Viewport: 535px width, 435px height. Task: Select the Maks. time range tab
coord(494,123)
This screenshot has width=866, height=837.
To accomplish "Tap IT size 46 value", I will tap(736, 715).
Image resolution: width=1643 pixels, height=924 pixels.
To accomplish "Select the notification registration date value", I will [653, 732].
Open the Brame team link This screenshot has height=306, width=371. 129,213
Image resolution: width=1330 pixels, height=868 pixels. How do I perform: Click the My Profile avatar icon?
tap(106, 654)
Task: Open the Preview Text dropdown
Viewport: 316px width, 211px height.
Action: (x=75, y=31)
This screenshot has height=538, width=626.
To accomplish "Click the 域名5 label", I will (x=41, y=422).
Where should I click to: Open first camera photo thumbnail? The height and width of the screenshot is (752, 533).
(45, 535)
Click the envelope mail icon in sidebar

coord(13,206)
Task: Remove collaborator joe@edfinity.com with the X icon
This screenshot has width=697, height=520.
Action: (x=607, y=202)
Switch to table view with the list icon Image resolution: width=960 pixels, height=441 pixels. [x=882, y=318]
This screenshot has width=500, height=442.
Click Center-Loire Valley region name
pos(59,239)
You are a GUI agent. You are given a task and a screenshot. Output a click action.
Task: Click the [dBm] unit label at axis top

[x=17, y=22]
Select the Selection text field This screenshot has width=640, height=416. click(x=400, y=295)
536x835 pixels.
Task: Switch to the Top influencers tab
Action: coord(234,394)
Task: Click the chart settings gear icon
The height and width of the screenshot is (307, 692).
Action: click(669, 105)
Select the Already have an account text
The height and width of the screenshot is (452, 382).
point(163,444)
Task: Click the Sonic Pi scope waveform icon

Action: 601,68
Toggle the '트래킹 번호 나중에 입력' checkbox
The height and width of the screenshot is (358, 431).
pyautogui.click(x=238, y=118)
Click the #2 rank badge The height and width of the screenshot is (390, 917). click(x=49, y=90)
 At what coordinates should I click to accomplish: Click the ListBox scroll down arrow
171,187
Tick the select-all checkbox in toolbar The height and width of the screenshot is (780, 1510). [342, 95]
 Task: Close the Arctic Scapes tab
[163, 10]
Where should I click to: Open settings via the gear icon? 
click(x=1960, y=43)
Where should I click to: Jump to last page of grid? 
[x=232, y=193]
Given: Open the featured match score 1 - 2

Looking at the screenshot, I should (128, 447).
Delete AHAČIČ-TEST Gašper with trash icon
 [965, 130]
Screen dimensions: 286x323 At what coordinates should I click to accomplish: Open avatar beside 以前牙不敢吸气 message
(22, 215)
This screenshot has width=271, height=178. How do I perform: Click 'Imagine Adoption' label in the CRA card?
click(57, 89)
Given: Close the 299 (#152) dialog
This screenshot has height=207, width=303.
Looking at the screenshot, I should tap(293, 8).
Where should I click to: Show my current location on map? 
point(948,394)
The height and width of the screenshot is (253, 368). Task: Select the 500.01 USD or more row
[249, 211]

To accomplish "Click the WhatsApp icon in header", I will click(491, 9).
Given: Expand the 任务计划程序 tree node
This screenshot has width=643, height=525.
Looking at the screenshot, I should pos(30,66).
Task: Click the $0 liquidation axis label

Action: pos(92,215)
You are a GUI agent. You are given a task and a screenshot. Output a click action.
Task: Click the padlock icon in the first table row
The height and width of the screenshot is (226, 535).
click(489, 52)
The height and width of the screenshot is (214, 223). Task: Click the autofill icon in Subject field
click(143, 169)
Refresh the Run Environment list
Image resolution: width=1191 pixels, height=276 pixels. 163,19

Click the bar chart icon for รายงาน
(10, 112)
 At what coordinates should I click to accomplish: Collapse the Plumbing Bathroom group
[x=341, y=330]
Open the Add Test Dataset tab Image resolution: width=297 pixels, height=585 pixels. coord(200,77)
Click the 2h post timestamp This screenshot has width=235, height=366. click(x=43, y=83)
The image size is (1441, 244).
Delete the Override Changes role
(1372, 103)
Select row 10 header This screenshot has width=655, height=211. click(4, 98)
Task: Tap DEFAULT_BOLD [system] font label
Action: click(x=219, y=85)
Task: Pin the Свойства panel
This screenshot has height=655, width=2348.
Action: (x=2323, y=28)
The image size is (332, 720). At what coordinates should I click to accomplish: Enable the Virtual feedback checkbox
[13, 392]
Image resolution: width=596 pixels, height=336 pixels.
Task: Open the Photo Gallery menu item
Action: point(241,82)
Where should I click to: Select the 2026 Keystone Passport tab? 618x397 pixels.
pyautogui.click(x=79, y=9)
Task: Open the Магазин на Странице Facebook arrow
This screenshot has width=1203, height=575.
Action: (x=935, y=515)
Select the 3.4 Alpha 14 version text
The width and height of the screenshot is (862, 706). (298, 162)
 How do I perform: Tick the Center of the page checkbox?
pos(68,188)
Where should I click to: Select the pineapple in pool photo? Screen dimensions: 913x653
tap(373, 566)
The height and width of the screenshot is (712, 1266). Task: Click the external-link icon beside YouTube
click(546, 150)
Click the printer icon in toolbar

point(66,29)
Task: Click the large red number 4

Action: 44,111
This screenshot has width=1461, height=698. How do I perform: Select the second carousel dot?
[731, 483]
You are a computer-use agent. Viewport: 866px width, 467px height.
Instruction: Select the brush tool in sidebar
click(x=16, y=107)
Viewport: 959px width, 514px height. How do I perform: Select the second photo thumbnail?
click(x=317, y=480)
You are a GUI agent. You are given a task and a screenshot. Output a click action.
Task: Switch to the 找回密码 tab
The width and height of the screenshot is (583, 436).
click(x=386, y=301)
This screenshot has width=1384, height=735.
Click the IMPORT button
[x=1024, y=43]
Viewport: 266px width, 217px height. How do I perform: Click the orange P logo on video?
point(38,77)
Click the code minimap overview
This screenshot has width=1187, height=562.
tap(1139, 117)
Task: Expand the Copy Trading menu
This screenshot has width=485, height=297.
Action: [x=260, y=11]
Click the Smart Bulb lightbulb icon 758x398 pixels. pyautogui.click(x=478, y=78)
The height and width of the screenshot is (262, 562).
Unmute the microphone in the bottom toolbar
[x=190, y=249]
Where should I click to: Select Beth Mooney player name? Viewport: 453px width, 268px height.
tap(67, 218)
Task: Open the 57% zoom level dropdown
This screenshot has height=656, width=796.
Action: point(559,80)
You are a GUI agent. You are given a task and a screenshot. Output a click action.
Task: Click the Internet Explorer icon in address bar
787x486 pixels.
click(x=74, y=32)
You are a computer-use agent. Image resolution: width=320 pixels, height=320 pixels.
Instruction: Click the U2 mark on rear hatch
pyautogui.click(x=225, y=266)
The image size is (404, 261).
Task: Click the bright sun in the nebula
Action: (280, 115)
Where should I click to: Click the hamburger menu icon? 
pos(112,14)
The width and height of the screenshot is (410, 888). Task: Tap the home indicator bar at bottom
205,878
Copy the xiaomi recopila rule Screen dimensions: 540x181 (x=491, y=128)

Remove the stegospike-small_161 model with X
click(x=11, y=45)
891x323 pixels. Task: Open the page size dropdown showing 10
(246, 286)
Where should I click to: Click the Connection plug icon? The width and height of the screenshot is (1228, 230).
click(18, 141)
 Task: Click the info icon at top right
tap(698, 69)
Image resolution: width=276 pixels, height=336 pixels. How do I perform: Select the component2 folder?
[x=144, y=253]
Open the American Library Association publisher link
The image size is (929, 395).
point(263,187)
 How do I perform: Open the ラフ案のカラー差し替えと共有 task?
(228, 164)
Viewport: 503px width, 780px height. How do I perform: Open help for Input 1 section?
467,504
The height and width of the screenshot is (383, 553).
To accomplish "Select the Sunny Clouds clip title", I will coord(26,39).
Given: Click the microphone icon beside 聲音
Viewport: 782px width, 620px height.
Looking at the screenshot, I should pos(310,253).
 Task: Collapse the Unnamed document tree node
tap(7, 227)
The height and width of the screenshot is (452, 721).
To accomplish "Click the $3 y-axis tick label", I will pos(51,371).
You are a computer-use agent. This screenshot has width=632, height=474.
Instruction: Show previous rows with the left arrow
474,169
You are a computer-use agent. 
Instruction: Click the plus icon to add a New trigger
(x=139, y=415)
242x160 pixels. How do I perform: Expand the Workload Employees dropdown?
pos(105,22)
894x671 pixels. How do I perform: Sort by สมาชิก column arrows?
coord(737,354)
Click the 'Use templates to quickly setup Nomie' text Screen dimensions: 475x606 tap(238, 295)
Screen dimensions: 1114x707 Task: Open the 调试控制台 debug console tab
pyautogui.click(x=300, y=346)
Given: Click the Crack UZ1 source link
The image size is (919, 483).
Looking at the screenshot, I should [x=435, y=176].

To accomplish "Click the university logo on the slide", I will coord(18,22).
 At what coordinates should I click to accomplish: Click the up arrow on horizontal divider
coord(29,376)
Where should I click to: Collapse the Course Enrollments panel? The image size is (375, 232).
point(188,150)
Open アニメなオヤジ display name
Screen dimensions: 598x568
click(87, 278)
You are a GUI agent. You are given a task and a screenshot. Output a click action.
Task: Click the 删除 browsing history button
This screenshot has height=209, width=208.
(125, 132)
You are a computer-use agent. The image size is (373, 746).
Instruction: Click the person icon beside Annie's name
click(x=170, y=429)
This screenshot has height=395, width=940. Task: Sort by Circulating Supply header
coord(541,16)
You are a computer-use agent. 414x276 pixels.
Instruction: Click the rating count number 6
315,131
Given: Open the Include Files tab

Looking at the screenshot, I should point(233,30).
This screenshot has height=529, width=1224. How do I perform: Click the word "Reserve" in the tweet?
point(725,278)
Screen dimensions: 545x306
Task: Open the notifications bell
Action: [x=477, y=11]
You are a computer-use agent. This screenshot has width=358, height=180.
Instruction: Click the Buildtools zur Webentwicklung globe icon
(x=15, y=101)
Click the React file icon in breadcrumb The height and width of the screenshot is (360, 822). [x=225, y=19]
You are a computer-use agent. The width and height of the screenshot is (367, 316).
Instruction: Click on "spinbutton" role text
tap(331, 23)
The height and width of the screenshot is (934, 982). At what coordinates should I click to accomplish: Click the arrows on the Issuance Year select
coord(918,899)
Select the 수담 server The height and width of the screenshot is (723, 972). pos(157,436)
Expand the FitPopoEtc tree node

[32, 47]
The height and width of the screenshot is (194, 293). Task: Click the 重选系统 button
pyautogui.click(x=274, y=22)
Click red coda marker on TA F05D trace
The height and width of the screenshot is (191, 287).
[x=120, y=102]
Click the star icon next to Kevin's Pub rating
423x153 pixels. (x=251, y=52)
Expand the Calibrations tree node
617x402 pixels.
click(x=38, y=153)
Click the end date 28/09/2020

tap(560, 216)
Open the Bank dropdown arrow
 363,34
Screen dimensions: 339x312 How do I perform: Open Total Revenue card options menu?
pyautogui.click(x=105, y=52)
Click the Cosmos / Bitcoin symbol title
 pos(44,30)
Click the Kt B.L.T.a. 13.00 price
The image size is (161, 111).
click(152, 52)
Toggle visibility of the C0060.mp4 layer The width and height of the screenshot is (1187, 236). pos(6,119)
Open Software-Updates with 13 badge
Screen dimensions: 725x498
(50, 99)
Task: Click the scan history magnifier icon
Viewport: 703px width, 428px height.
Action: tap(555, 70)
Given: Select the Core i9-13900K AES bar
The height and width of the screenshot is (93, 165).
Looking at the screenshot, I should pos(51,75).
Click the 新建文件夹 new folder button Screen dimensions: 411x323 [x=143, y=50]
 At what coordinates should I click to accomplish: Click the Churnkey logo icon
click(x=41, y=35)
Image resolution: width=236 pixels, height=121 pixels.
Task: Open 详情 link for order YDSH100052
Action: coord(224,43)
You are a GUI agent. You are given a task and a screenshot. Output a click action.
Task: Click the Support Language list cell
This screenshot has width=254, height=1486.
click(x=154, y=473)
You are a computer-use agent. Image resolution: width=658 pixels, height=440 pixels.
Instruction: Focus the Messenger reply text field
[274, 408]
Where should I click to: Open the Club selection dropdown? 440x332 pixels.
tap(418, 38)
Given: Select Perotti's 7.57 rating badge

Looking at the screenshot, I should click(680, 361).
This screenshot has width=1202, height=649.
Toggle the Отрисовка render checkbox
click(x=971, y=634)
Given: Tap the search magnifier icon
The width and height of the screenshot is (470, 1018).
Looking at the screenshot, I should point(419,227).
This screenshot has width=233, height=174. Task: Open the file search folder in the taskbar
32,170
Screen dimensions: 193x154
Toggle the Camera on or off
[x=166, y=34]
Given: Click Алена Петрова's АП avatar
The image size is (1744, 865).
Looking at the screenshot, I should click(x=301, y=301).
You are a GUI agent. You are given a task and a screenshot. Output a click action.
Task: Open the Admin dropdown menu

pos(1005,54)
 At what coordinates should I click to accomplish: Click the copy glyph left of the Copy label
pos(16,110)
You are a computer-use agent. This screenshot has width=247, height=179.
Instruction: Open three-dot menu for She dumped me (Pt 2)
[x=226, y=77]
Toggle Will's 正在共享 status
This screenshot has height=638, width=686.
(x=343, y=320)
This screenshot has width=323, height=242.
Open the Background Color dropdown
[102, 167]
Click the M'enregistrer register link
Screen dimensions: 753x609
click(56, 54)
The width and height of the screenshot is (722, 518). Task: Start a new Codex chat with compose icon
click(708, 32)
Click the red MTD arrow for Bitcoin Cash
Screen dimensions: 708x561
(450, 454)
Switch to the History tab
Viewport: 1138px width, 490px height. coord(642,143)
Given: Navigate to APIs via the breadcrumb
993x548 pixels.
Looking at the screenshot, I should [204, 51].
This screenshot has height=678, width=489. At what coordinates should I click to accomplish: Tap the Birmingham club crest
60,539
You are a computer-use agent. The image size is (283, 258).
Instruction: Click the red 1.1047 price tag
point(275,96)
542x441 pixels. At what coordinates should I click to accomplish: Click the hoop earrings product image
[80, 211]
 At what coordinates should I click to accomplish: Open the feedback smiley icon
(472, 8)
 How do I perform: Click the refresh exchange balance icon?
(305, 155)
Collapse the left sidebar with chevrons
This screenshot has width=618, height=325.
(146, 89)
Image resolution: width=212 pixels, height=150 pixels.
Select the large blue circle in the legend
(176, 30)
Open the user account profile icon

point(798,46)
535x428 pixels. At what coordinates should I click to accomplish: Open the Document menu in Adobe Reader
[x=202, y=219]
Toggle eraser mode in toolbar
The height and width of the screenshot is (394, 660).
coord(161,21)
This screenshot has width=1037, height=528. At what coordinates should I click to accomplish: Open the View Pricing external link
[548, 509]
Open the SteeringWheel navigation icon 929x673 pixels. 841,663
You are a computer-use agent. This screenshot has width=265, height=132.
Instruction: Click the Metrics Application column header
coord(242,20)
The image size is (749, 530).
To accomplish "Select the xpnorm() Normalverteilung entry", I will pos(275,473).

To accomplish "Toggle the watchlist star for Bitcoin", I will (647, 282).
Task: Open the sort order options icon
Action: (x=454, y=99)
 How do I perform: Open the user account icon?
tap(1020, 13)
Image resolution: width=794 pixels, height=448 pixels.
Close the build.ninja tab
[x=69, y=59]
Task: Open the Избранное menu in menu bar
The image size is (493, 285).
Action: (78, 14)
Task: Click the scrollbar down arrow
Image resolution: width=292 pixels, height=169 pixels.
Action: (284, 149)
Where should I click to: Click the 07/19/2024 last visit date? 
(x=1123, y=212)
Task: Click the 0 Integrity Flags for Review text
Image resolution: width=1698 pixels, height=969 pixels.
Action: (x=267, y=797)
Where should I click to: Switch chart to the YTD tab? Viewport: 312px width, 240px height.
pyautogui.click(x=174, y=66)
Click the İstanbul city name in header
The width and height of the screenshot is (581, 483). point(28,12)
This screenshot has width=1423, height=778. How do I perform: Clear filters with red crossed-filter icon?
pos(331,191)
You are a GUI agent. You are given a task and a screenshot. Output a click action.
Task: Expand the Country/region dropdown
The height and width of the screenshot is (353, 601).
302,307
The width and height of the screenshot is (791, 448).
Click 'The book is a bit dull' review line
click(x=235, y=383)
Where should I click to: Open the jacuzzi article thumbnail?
•••
Give the number of lines above in which the word "value" appears, and nothing more.

2